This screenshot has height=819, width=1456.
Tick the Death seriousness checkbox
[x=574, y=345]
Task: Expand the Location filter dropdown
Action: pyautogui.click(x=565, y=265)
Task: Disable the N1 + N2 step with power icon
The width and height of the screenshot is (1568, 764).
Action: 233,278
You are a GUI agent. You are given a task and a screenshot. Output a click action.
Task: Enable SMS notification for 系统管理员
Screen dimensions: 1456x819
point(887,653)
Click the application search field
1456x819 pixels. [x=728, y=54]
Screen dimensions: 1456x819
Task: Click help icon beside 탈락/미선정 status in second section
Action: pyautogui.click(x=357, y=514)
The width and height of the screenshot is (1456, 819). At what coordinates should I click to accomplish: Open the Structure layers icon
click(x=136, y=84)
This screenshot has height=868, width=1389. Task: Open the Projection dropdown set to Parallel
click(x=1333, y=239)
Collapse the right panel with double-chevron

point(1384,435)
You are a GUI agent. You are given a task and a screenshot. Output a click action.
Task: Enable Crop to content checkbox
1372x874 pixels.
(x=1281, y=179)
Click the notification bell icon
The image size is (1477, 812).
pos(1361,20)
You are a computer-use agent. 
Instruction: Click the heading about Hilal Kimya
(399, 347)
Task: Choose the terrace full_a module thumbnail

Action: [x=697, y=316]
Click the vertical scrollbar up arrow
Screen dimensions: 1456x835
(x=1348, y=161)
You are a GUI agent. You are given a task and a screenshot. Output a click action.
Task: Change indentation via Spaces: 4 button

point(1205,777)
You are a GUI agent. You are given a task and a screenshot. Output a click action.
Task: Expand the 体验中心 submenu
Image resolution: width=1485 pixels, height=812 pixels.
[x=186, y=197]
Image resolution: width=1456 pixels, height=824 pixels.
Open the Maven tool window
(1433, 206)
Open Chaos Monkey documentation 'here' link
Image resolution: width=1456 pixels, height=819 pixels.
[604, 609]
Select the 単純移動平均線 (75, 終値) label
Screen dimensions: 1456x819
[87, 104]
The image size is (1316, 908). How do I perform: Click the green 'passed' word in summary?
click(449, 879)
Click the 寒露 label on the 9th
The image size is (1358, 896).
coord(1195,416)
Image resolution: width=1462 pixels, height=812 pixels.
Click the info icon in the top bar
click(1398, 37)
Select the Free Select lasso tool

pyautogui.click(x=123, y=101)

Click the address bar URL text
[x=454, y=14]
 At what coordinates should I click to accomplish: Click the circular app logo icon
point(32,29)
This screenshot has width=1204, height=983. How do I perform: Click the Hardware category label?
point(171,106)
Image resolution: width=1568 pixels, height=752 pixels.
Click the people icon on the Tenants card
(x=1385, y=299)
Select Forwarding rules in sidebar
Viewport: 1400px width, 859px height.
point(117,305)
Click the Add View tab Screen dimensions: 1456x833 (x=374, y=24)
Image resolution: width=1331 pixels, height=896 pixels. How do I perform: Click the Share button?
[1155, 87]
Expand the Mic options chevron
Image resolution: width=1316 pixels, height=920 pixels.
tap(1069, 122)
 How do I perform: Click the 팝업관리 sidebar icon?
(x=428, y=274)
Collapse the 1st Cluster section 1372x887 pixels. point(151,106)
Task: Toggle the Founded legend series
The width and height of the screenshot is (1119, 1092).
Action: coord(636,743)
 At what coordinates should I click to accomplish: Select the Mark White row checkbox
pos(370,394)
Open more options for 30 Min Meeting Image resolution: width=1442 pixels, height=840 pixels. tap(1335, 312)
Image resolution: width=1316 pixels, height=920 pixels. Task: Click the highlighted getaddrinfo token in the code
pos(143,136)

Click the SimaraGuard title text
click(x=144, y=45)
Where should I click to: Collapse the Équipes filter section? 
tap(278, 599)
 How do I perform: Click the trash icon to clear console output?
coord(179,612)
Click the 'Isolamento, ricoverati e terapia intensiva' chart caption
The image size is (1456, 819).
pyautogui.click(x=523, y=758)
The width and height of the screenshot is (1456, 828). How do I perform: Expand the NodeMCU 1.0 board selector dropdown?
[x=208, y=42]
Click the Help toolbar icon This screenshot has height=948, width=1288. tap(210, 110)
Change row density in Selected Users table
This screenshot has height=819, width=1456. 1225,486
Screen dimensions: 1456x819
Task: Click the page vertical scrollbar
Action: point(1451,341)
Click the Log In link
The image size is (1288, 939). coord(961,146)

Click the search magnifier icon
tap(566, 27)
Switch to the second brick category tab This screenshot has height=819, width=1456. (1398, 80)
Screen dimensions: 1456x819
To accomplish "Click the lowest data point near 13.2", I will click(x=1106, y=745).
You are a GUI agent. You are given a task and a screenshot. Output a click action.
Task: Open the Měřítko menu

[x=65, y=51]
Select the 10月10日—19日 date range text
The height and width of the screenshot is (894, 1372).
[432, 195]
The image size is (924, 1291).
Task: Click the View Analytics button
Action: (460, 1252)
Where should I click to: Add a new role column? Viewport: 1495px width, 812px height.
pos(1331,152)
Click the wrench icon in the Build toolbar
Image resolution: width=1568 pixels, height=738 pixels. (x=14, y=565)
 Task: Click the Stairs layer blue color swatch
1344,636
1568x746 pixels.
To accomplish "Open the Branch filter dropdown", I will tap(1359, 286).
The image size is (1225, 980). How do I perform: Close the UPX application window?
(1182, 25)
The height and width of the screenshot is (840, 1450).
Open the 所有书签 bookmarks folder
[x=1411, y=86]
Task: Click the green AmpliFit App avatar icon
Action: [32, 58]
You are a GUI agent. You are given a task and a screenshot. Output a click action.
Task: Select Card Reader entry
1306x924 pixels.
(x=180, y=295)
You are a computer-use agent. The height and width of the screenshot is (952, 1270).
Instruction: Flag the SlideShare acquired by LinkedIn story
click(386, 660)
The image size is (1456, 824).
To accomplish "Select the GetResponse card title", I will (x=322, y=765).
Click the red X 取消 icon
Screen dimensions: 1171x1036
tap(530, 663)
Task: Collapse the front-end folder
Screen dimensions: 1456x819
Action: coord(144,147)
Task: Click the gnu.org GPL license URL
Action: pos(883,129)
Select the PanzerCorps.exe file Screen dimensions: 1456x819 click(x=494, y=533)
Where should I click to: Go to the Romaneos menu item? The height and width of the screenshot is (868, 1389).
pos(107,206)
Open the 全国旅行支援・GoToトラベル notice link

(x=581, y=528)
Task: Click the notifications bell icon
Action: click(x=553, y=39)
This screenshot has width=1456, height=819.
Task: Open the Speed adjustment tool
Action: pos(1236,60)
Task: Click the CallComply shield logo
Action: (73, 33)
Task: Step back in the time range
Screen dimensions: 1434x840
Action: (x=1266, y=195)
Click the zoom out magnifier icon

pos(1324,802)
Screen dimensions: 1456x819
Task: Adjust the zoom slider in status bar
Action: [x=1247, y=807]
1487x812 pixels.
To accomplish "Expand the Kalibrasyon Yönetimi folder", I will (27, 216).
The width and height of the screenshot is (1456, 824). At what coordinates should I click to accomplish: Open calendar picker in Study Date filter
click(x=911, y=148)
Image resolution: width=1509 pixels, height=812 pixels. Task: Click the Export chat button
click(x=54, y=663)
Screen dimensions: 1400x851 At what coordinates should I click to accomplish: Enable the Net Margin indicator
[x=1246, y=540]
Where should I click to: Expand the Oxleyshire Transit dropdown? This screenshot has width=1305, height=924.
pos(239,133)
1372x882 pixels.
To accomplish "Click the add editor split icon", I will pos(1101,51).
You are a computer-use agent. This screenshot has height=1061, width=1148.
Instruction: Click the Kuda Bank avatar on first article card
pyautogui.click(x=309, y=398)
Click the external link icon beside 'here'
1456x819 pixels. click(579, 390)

WORK ORDER | From the entries, copy every line in which the string "computer" can be found.

ANSWER TO THIS EXERCISE |
You are a computer-use agent. 
You are a computer-use agent. The height and width of the screenshot is (952, 1270).
You are a computer-use agent. This screenshot has height=1061, width=1148.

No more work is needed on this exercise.